JOSEPH ROMAGNUOLO, MD
Eli Penn, MD, Joseph Romagnuolo, MD, and colleagues from the university's Digestive Disease Center searched their institution's detailed endoscopy database and found 3,732 patients with minimal or no symptoms who underwent their first screening colonoscopy or colonoscopy due to a positive fecal occult blood test (FOBT) from 1996 to 2006. Of these patients, 761 (20.4%) had polyps.
Multivariate analysis showed that age older than 65 years and male sex, but not race, independently predicted the presence of polyps (odds ratio 1.35, 1.67, and 1.04, respectively). In addition, male sex, but not race, predicted right-sided polyps, and the presence of three or more polyps; the latter was also predicted by a positive FOBT result (Arch Intern Med 170:1127-1132, 2010).

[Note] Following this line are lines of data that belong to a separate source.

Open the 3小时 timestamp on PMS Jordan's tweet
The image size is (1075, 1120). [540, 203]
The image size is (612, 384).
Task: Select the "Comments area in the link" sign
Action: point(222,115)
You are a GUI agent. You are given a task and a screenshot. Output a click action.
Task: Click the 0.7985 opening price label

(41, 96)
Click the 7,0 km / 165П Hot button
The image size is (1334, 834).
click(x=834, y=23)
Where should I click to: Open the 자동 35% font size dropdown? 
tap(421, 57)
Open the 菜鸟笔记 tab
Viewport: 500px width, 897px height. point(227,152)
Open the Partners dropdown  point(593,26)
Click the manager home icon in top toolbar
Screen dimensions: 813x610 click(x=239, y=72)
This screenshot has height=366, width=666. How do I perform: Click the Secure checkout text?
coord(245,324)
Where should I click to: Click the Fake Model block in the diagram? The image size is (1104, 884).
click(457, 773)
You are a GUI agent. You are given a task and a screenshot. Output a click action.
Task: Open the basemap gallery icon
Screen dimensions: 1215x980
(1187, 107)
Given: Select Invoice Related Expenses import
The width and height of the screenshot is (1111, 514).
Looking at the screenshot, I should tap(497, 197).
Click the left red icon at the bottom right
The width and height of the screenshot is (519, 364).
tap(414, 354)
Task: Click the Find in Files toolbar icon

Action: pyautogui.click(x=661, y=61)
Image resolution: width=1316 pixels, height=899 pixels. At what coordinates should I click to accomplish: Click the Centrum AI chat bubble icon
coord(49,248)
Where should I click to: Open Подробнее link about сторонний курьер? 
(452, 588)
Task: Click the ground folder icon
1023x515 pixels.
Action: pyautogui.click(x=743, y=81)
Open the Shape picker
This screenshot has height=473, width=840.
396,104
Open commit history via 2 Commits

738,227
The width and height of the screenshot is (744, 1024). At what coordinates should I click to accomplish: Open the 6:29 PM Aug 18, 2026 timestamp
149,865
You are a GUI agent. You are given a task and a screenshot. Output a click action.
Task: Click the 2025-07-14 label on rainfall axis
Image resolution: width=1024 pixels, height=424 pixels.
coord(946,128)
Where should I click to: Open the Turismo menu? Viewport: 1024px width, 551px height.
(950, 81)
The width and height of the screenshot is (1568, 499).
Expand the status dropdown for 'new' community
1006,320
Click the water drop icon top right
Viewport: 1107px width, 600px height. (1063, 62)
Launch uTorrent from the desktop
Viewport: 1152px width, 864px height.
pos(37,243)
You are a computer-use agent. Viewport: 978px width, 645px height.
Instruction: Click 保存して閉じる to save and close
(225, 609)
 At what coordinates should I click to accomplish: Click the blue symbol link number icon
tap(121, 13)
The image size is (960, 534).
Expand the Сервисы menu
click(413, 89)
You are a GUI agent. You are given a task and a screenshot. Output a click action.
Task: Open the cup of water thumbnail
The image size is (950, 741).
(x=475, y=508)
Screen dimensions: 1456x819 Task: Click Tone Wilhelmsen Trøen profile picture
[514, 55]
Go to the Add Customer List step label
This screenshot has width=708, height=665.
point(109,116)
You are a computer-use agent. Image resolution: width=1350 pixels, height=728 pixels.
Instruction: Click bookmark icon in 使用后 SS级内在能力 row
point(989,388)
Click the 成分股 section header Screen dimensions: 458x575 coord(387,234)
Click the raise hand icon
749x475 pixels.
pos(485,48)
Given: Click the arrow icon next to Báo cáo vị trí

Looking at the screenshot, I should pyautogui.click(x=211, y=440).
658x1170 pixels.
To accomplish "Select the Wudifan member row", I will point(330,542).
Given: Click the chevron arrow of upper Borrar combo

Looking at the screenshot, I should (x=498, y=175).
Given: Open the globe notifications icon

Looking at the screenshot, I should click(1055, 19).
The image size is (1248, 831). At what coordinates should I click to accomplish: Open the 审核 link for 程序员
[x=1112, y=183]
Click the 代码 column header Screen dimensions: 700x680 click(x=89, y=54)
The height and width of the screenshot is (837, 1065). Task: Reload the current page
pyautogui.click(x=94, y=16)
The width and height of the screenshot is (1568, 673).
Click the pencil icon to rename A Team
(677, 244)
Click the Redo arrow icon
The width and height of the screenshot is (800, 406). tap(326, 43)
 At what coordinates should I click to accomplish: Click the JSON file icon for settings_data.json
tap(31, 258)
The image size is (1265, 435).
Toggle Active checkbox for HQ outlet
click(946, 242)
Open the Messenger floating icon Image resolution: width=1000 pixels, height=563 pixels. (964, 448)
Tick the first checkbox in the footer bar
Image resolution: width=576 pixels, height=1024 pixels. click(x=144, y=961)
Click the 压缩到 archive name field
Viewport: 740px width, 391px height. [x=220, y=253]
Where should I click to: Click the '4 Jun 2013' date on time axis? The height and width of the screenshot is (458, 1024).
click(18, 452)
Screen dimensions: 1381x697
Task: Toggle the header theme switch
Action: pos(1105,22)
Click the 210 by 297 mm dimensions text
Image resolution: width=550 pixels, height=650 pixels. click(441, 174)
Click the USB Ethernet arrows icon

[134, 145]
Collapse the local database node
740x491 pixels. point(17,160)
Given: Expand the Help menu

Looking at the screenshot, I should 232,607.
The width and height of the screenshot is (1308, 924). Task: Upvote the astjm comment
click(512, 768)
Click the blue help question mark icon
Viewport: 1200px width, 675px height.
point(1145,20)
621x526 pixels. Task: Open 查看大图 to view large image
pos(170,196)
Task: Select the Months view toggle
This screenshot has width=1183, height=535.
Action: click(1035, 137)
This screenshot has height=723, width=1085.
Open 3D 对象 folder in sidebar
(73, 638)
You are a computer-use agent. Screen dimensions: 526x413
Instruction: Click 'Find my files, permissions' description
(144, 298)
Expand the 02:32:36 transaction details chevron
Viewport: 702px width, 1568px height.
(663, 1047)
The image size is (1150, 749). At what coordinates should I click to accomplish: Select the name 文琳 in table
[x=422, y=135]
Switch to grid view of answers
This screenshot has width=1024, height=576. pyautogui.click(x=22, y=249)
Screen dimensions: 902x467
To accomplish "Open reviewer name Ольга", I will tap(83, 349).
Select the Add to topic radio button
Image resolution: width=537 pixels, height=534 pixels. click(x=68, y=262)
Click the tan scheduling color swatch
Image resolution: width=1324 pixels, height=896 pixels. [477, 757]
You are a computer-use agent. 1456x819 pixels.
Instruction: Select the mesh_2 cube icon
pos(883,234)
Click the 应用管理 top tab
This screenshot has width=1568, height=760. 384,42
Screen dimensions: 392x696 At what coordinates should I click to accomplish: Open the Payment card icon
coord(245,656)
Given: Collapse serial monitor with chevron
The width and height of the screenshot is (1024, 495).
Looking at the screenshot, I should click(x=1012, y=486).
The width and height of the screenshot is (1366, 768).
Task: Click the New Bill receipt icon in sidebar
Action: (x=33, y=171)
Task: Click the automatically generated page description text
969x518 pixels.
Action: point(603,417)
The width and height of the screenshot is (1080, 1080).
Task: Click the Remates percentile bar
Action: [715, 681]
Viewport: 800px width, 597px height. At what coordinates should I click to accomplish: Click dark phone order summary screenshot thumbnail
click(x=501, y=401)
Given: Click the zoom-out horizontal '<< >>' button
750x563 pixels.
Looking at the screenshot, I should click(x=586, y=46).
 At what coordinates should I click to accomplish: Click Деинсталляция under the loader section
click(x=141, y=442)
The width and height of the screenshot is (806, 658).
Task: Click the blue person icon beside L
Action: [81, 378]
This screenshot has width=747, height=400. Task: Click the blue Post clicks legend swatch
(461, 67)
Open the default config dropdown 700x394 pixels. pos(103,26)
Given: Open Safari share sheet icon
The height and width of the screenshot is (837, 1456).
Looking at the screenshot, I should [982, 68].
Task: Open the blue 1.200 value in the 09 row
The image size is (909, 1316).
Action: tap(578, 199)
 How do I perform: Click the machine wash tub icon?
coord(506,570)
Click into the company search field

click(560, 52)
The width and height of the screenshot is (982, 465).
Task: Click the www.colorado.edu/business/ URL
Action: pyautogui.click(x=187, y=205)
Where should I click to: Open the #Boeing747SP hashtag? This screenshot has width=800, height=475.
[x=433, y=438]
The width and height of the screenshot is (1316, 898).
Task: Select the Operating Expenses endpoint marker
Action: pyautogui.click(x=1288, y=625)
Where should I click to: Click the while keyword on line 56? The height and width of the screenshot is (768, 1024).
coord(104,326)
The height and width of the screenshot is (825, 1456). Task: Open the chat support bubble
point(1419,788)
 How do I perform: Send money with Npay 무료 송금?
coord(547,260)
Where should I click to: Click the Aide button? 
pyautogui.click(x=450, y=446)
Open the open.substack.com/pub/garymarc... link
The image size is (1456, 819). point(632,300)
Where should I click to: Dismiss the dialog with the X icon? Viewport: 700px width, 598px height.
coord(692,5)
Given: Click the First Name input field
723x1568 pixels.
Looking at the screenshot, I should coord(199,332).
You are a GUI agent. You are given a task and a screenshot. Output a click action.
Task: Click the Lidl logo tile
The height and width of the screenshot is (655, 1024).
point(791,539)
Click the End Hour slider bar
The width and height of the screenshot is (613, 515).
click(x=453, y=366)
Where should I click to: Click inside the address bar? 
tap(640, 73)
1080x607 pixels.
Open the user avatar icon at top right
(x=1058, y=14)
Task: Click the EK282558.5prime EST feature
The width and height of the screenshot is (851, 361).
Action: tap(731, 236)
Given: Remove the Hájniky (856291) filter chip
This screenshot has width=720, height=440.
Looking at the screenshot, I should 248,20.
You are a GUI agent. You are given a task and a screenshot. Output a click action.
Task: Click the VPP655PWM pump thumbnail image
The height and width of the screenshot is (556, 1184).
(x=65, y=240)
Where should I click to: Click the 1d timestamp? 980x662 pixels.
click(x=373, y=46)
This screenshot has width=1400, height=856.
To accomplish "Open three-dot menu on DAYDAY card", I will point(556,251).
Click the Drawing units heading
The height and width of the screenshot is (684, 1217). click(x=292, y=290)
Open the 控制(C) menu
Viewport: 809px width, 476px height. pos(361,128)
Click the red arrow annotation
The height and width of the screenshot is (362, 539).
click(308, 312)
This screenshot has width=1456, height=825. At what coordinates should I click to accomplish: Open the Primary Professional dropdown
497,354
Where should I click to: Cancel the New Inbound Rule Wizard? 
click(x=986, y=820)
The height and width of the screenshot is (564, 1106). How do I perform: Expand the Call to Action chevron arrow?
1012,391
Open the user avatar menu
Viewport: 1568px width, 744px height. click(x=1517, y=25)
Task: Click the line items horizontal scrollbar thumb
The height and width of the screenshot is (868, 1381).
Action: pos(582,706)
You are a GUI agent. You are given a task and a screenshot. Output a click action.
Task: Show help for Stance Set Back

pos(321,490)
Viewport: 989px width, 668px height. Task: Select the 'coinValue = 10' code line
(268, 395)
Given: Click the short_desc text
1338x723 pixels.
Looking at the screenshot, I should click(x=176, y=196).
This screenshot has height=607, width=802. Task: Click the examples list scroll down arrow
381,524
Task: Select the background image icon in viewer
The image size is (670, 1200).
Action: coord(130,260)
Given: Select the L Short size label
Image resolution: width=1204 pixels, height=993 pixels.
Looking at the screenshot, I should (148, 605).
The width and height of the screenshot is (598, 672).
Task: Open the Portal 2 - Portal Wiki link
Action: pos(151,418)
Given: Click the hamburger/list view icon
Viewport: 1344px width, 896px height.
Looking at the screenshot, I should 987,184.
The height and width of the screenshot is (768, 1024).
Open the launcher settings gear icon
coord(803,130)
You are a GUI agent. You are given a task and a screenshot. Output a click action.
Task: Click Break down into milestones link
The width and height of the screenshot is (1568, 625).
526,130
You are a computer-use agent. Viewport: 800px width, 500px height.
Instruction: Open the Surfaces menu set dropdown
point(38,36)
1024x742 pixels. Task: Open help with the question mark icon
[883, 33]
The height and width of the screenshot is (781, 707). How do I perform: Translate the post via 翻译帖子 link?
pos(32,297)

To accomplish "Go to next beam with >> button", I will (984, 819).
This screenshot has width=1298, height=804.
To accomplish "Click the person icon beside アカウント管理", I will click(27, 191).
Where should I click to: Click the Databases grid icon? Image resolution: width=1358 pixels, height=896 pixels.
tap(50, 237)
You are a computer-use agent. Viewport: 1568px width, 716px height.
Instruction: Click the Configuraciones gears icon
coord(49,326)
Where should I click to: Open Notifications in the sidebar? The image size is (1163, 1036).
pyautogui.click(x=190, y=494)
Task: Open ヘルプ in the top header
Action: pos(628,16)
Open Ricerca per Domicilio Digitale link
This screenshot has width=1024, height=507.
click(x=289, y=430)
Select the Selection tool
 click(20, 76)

Of the 761 patients with polyps, 60% had adenomas, and 57 of these patients had a follow-up colonoscopy at the university a median of 3.6 years after their initial screening. Polyps recurred in 35 patients (71.4% of African Americans [AAs] and 60% of whites). Neither male sex nor race significantly predicted polyp recurrence. A random sample of 100 pathology reports (50 AAs and 50 whites) of polypectomy specimens confirmed no significant racial difference in the proportion of those with polyps having at least one adenomatous polyp (68% of whites vs 60% of AAs, P= .60).
Based on these findings, the authors suggest that colon cancer screening guidelines should be stratified by sex but not race. Due to the small number of patients who underwent follow-up colonoscopy, more data are needed to make recommendations about stratified surveillance intervals by sex or race, but the limited data from this study do not support stratification at this time, the authors noted.
"A significantly higher polyp prevalence and incidence do not seem to serve as the explanation [for AAs' more advanced cancers at presentation and presentation at a younger age]," the authors concluded. They speculated that the rate of malignant transformation of adenomas may be different in AAs or that other advanced colon cancer features are more common in AAs.